**Given entries**
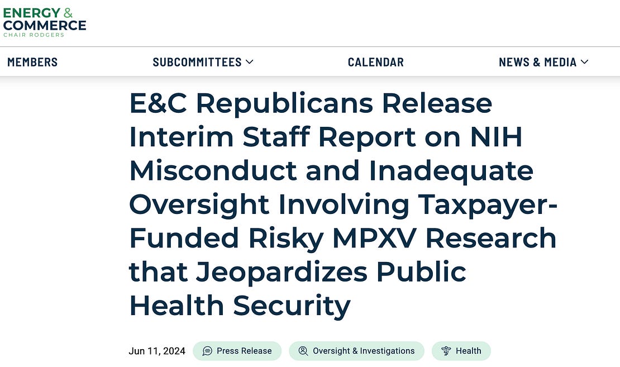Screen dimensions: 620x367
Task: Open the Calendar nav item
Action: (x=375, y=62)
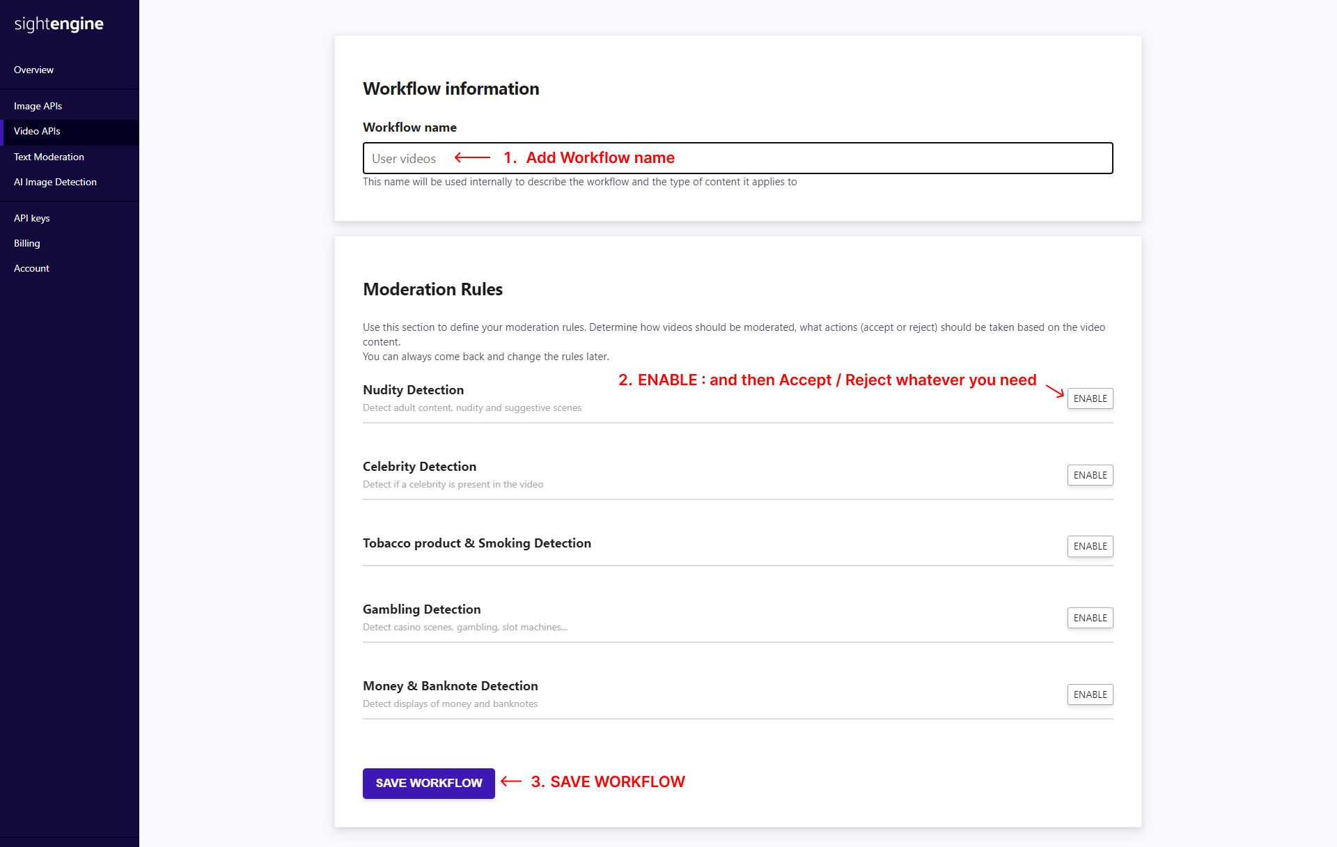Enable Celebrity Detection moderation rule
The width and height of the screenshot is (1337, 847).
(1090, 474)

--

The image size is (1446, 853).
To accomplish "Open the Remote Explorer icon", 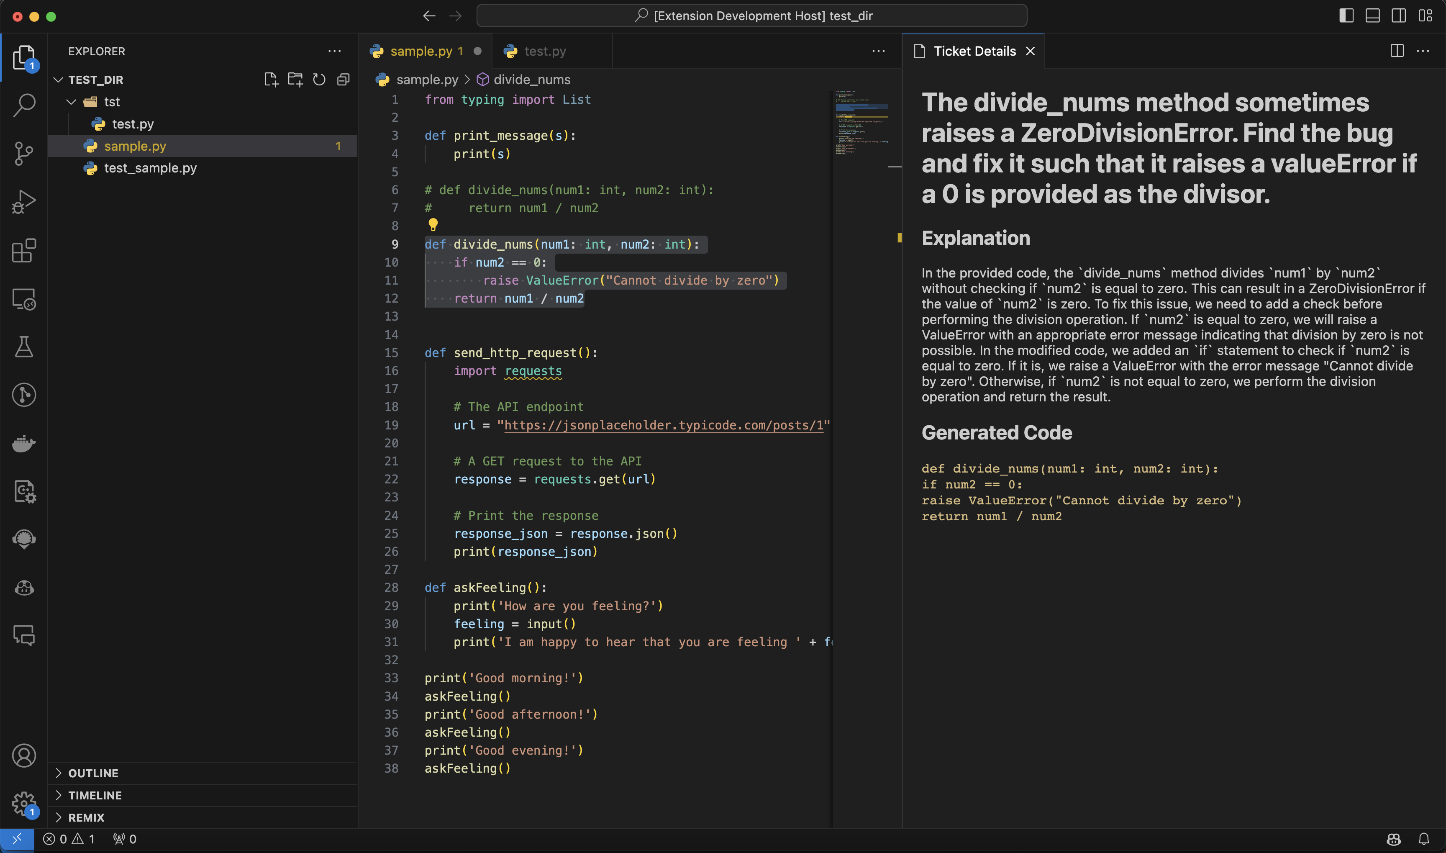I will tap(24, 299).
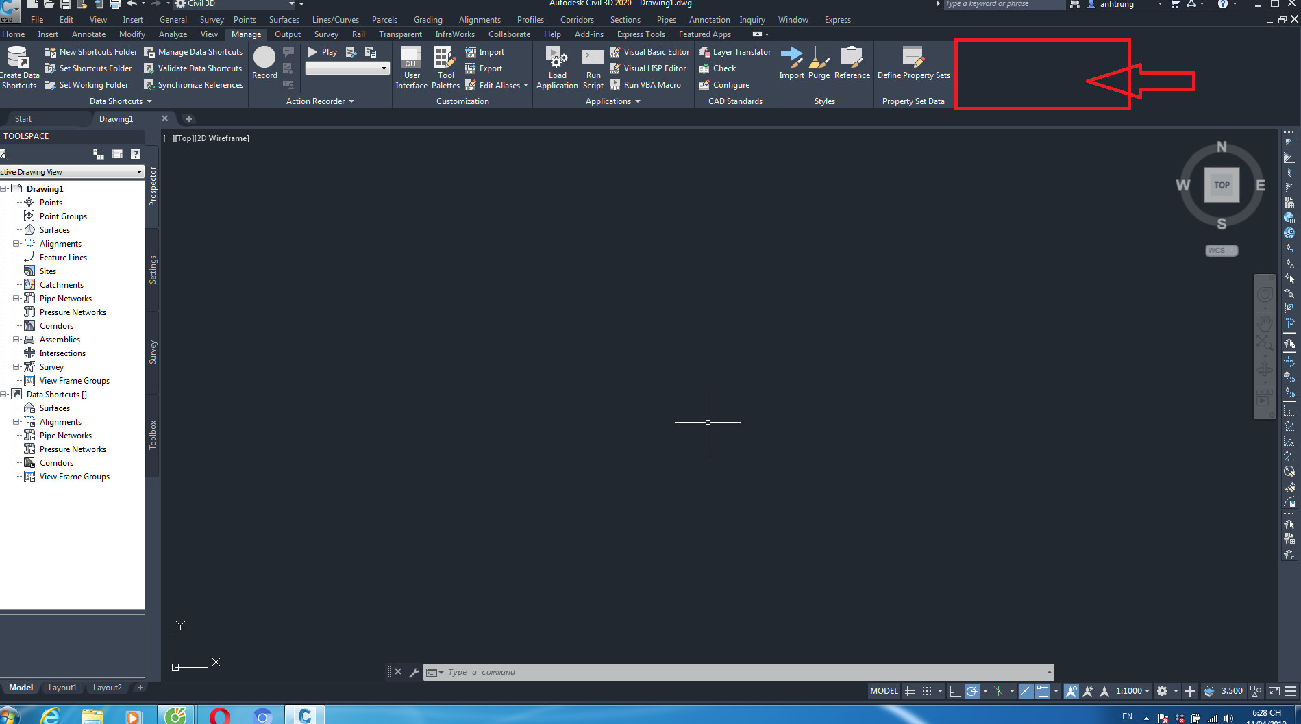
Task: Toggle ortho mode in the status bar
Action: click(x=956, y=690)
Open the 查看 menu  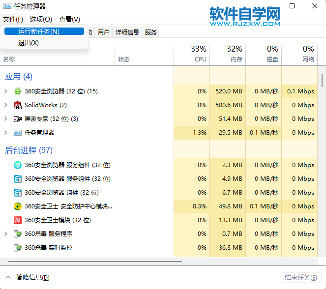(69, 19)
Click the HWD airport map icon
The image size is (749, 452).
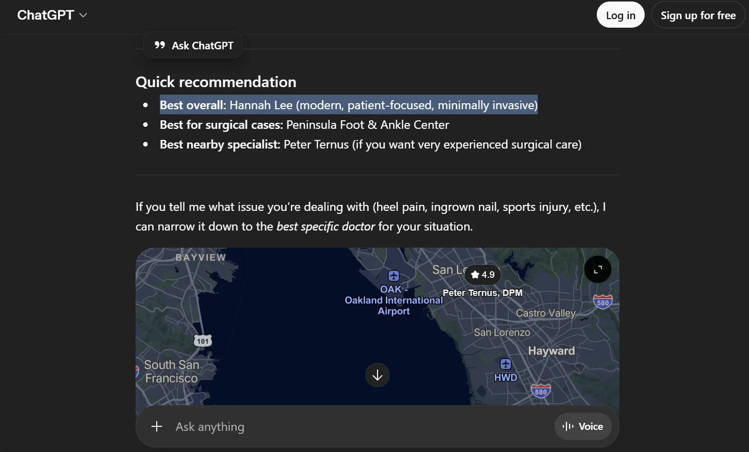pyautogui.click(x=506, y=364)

**Request**
Quote the rows between the line holding "Screen dimensions: 620x367" and the line holding "(1090, 474)", inclusive, leaving out the pictures.

**Final result**
Screen dimensions: 620x367
Task: Open the Calendar nav item
Action: (x=375, y=62)
Enable Celebrity Detection moderation rule
The width and height of the screenshot is (1337, 847).
(1090, 474)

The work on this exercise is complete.